Abstract

Ultra-short echo time MRI is a promising alternative to chest CT for cystic fibrosis patients. Black-blood imaging in particular could help discern small-sized anomalies, such as mucoid plugging, which may otherwise be confused with neighboring blood vessels, particularly when contrast agent is not used. We, therefore, implemented and tested an ultra-short echo time sequence with black-blood preparation. Additionally, this sequence may also be used to generate bright-blood angiograms. Using this sequence, data was acquired during free breathing in 10 healthy volunteers to obtain respiratory-motion-resolved 3D volumes covering the entire thorax with an isotropic resolution of (1 mm)3 . The magnitude of signal suppression relative to a bright-blood reference acquisition was quantified and compared with that obtained with a turbo-spin echo (TSE) acquisition.
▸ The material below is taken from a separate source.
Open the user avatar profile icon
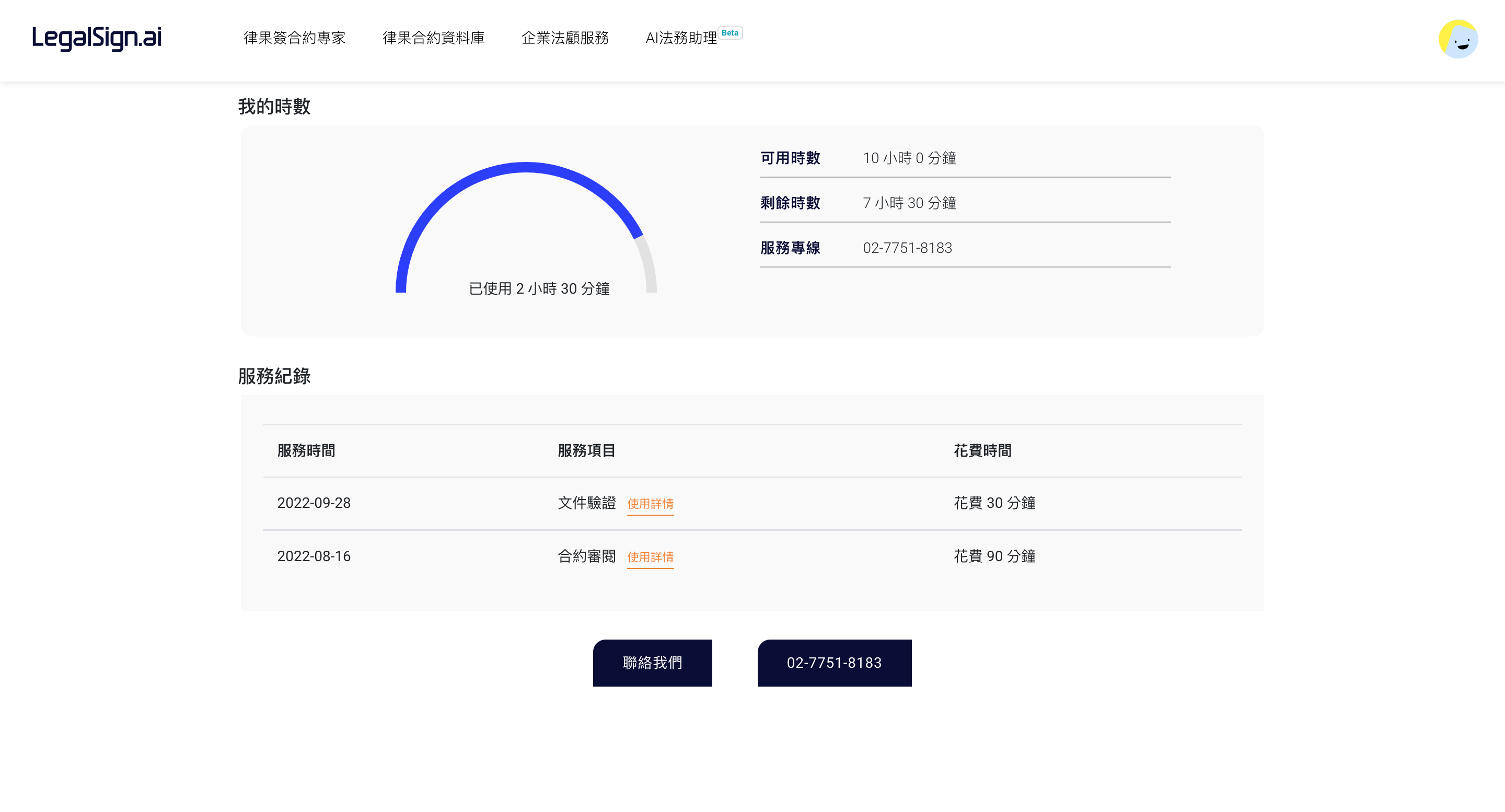Viewport: 1505px width, 812px height. (1457, 39)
Bright-blood angiograms were also generated by subtraction. Finally, an initial feasibility assessment was performed in 2 cystic fibrosis patients, and images were visually compared with contrast-enhanced images and with CT data. Black-blood preparation significantly decreased the average normalized signal intensity in the vessel lumen (-66%; P < 0.001). Similarly, blood signal was significantly lowered (-60%; P = 0.001) compared with the TSE acquisition. In patients, mucoid plugging could be emphasized in the black-blood datasets. An intercostal artery could also be visualized in the subtraction angiograms. Black-blood free-breathing ultra-short echo time imaging was successfully implemented and motion-resolved full volumetric coverage of the lungs with high spatial resolution was achieved, while obtaining an angiogram without contrast agent injection. Encouraging initial results in patients prompt further investigations in a larger cohort.